Le capitaine Traoré relègue la démocratie au second plan pour le Burkina Faso
Le capitaine Ibrahim Traoré, chef de l’État du Burkina Faso, a clairement affiché son rejet de la démocratie lors d’une interview diffusée par la télévision nationale. Dans un discours sans équivoque, il a appelé la population à tourner définitivement la page de ce système politique.
« Les Burkinabè doivent oublier la question de la démocratie. Ce système ne nous convient pas », a-t-il déclaré avec force. Cette prise de position intervient alors que le pays traverse une période de profonde transformation politique depuis le coup d’État de 2023.
Traoré, qui se présente comme un leader révolutionnaire opposée à l’impérialisme occidental, a justifié son rejet en évoquant les conséquences dramatiques des interventions militaires étrangères. « Chaque fois que l’Occident impose la démocratie par la force, cela entraîne des violences et des souffrances », a-t-il souligné.
Un nouveau modèle politique en gestation
Le capitaine Traoré a insisté sur la nécessité de construire un système adapté aux réalités locales, fondé sur la souveraineté nationale et le patriotisme. Il a évoqué la mise en place d’une approche « révolutionnaire » qui rompt avec les modèles traditionnels, sans pour autant en préciser les contours.
« Nous avons notre propre vision. Nous ne cherchons pas à copier qui que ce soit. Nous voulons tout changer », a-t-il affirmé. Cette déclaration s’inscrit dans la continuité des mesures radicales prises depuis son accession au pouvoir, notamment l’interdiction des partis politiques en janvier 2026.
Selon lui, ces structures politiques étaient des sources de division et de corruption, incompatibles avec son projet de société. « En Afrique, et particulièrement au Burkina Faso, un vrai homme politique est souvent un menteur, un flatteur, un beau parleur », a-t-il critiqué.
La Libye comme exemple inquiétant
Pour illustrer les dangers de la démocratie importée, Traoré a cité le cas de la Libye, pays du Maghreb voisin. Il a rappelé que le régime de Mouammar Kadhafi, bien que autoritaire, avait mis en place des politiques sociales ambitieuses avant sa chute en 2011.
« Regardez ce qui est arrivé à la Libye après l’intervention occidentale. Le pays est aujourd’hui divisé, en proie à des groupes armés et incapable d’organiser des élections stables », a-t-il analysé. Cette comparaison vise à justifier sa méfiance envers les modèles démocratiques occidentaux.
Priorité à la souveraineté et à l’économie
Le dirigeant militaire a mis l’accent sur la nécessité d’atteindre l’autonomie économique et militaire. Il a critiqué les horaires de travail réduits, estimant que des journées de six à huit heures ne permettraient pas de combler le retard du pays face aux nations plus développées.

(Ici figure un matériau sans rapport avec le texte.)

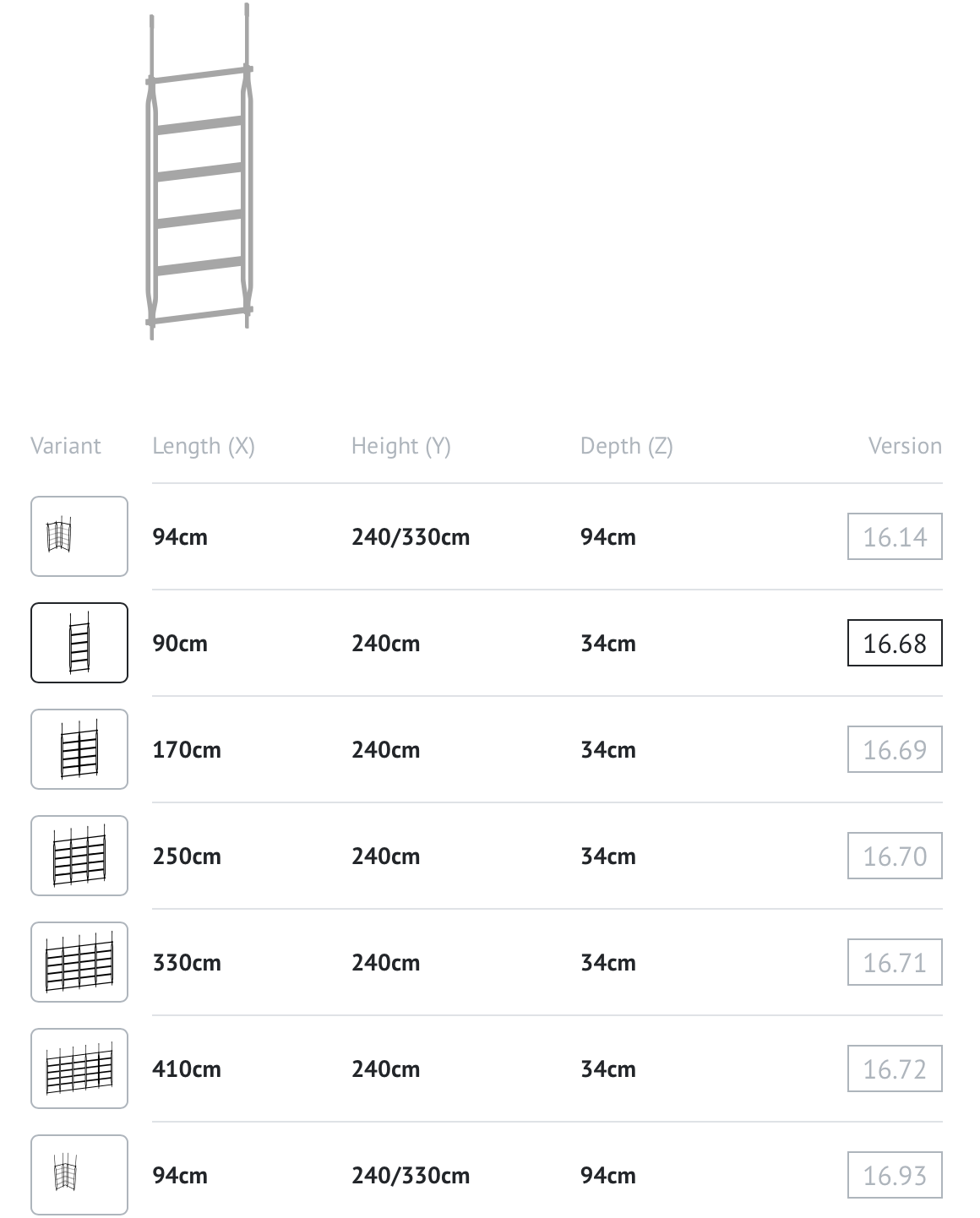The height and width of the screenshot is (1218, 980).
Task: Click the version 16.14 button
Action: click(x=895, y=536)
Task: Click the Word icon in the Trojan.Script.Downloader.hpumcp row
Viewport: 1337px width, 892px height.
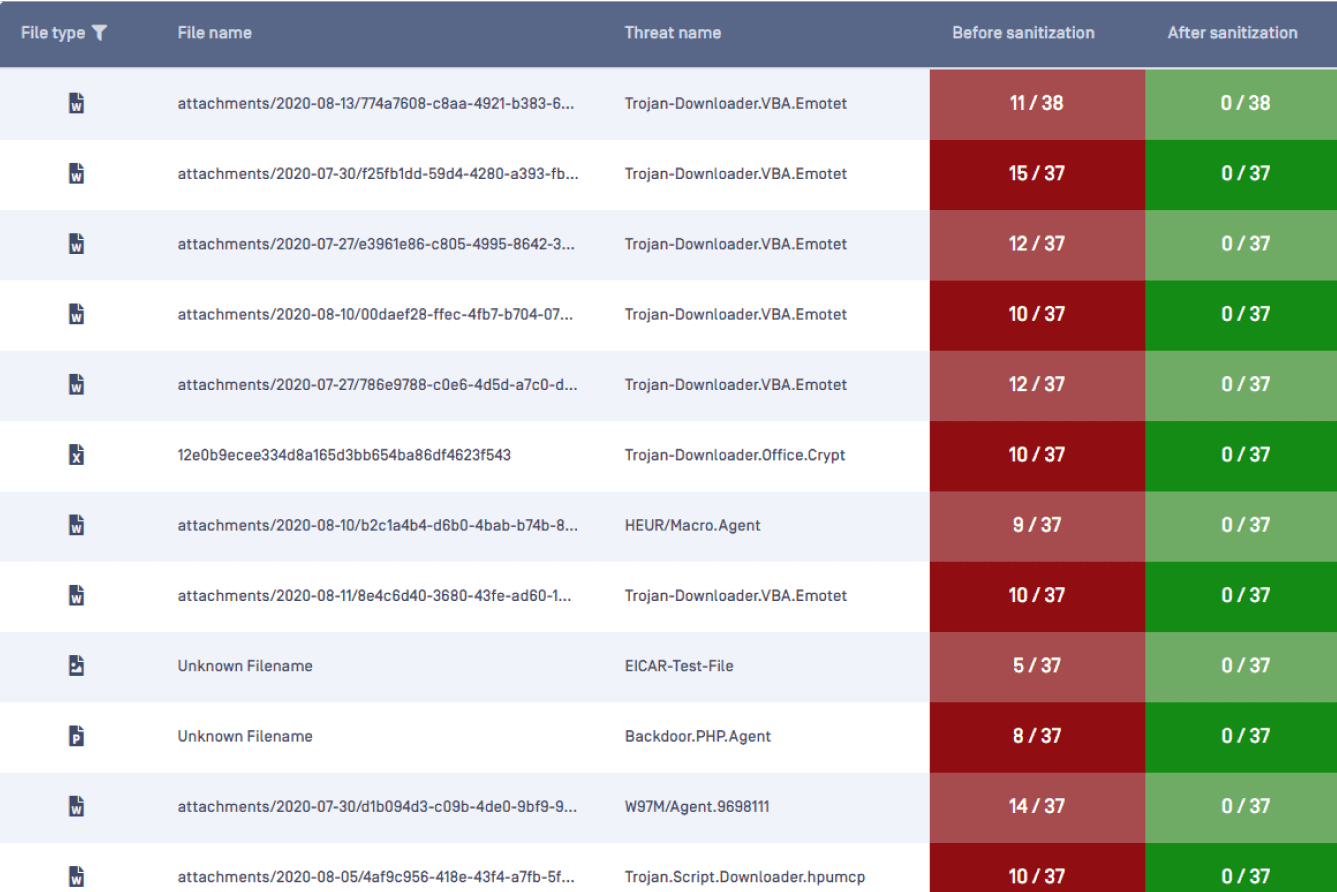Action: (76, 876)
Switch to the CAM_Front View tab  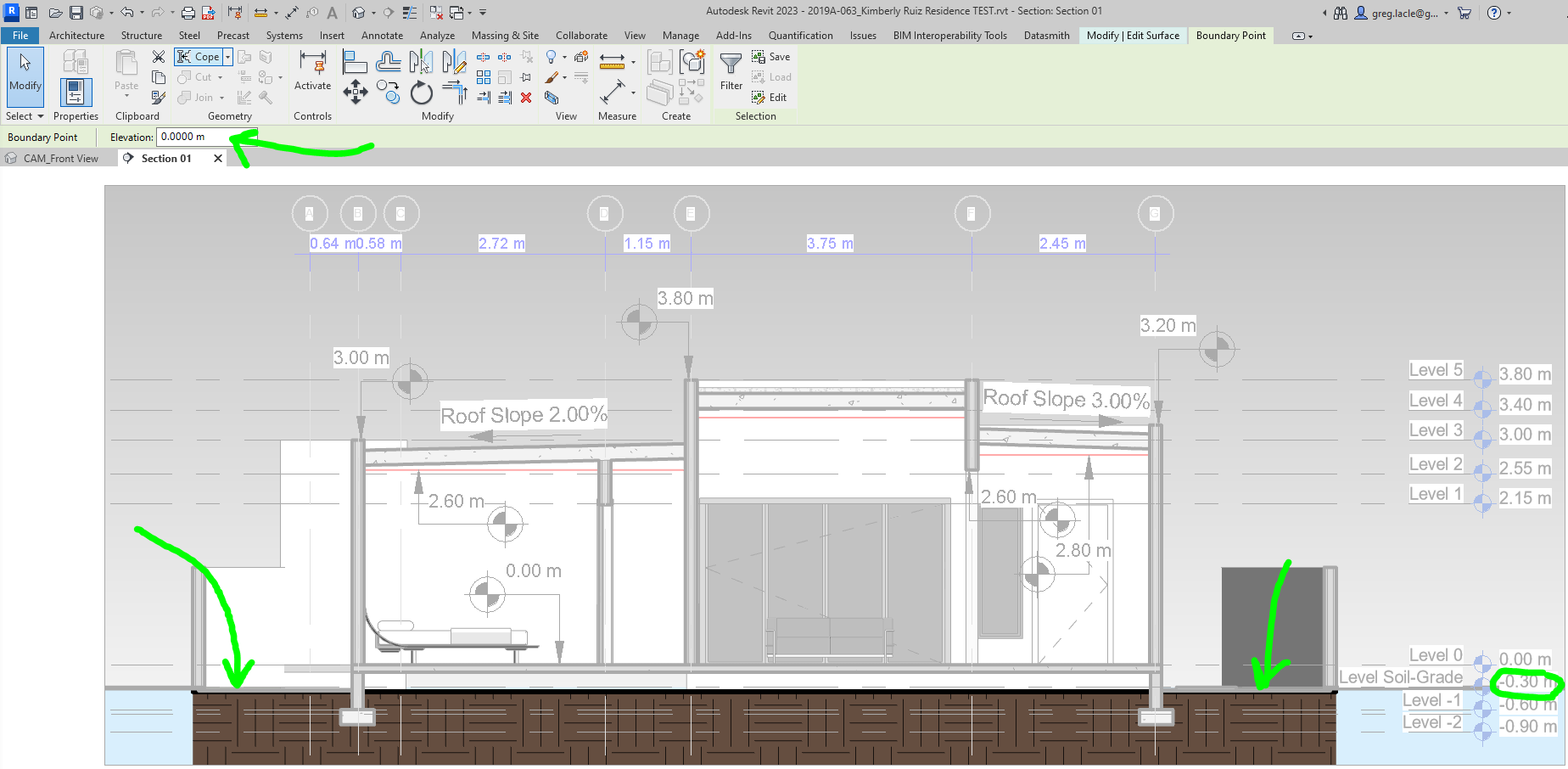pyautogui.click(x=60, y=159)
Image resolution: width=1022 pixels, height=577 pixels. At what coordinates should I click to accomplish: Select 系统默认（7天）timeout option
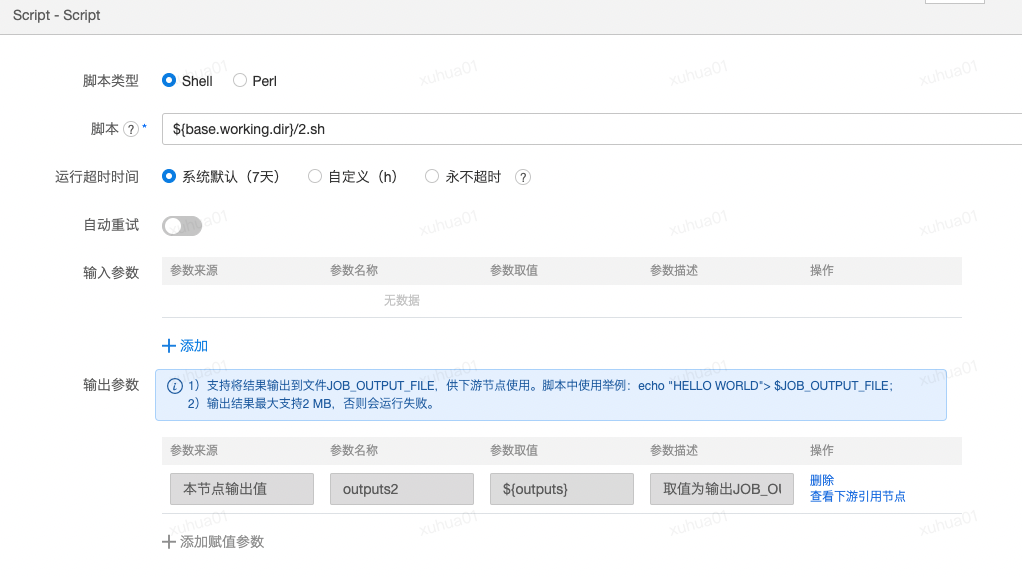169,176
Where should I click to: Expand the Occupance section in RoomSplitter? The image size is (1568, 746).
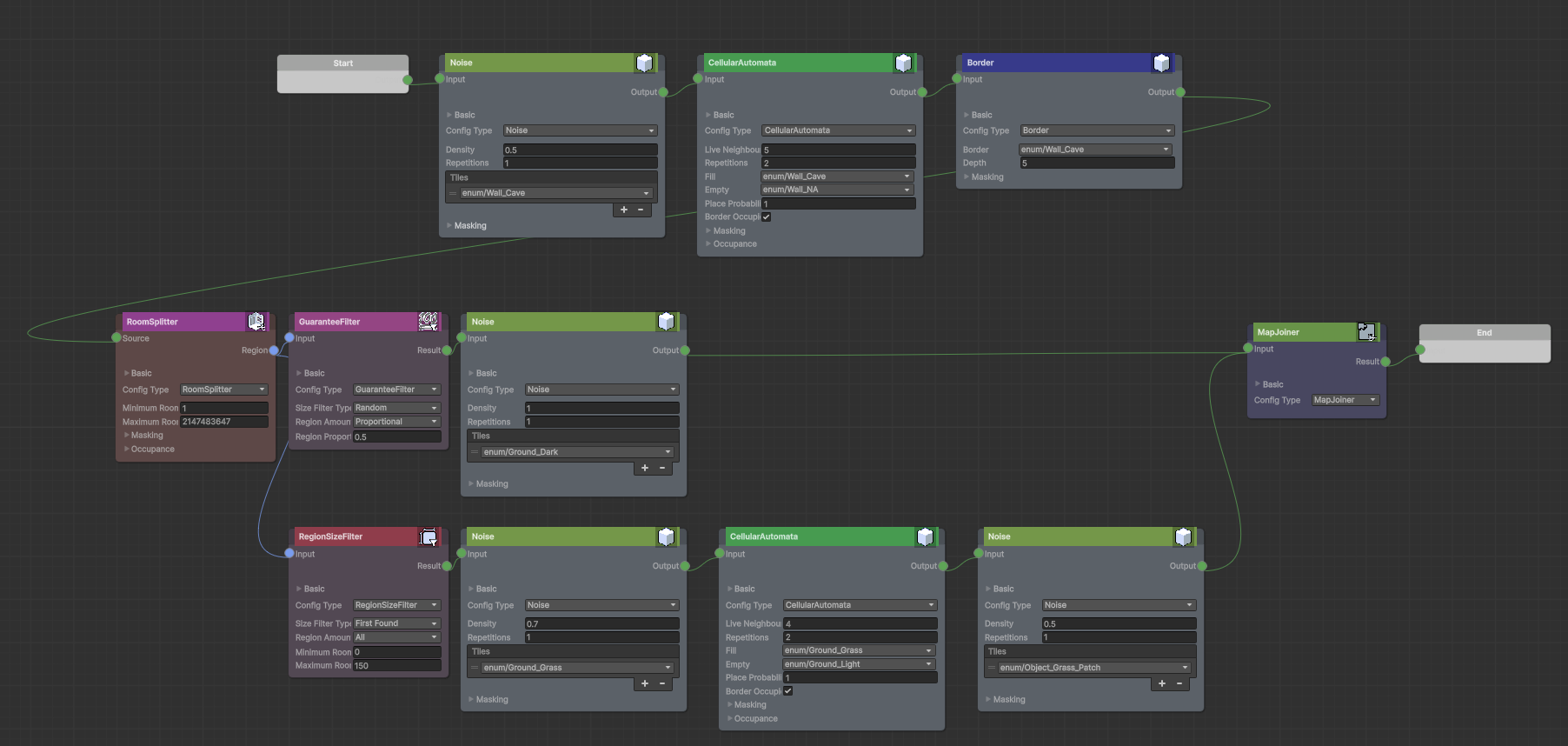[x=152, y=450]
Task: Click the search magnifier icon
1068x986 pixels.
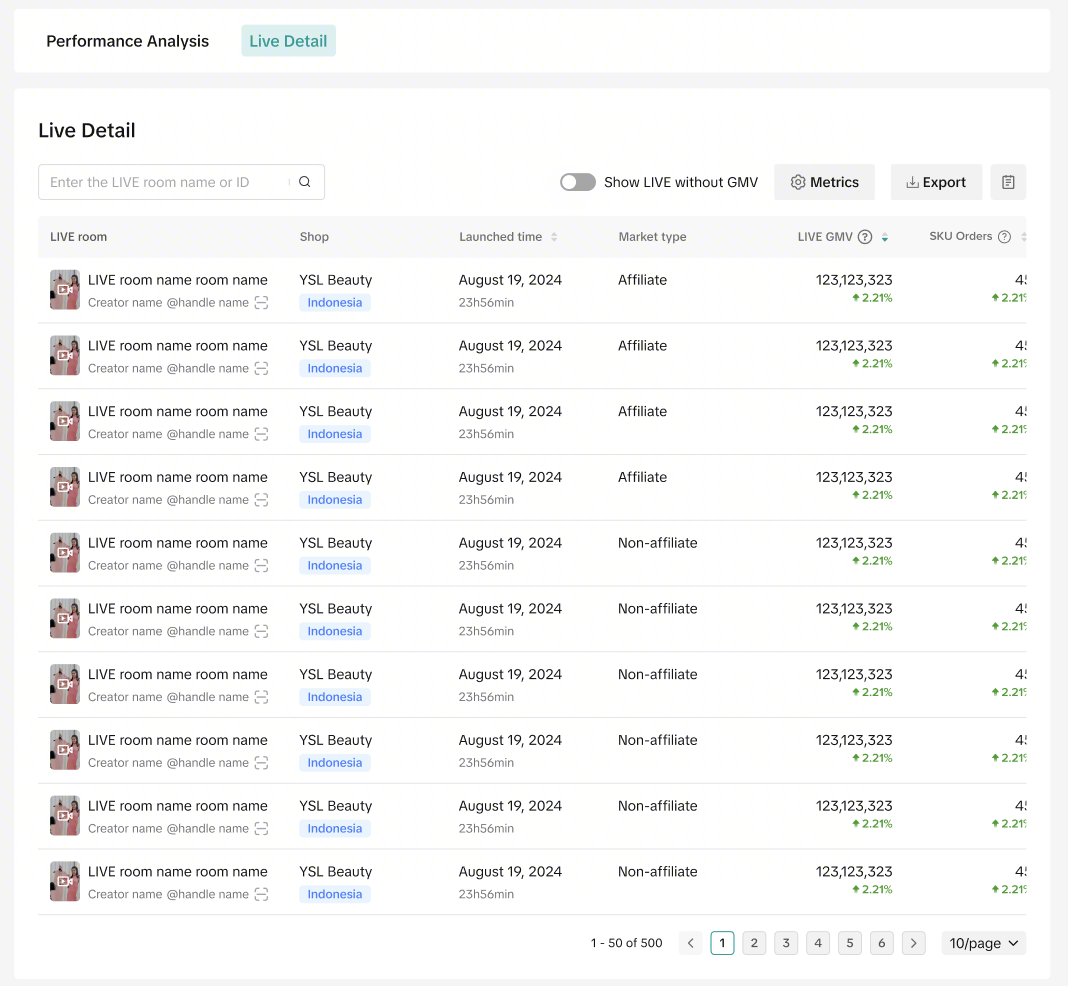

« Nous devons travailler dur et nous appuyer sur nos ressources locales pour construire une économie forte », a-t-il déclaré. Cette vision s’accompagne d’une répression accrue contre l’opposition, les médias et la société civile, accusés de saper le projet révolutionnaire.
Une répression croissante et des accusations de violations
Selon un rapport récent, plus de 1 800 civils ont perdu la vie au Burkina Faso depuis 2023. Les deux tiers de ces victimes seraient imputables aux forces armées et aux milices pro-gouvernementales, le reste étant attribuable aux groupes islamistes armés.
Cette escalade de la violence a suscité des critiques internationales, mais Traoré semble déterminé à poursuivre sa politique, malgré les condamnations. Son gouvernement a également été accusé de punir les détracteurs en les envoyant au front dans le conflit contre les insurgés.
Un soutien continental malgré les controverses
Malgré les violences et les restrictions démocratiques, Traoré bénéficie d’un soutien croissant sur le continent africain. Sa rhétorique panafricaniste et son opposition affichée à l’influence occidentale lui valent une popularité certaine, notamment au Mali et au Niger, deux pays dirigés par des juntes militaires.
Ces trois nations ont rompu leurs collaborations avec la France et d’autres puissances occidentales dans la lutte contre les groupes islamistes. Elles se tournent désormais vers des partenariats alternatifs, notamment avec la Russie, pour sécuriser leur territoire. Cependant, les violences persistent sans signe d’amélioration.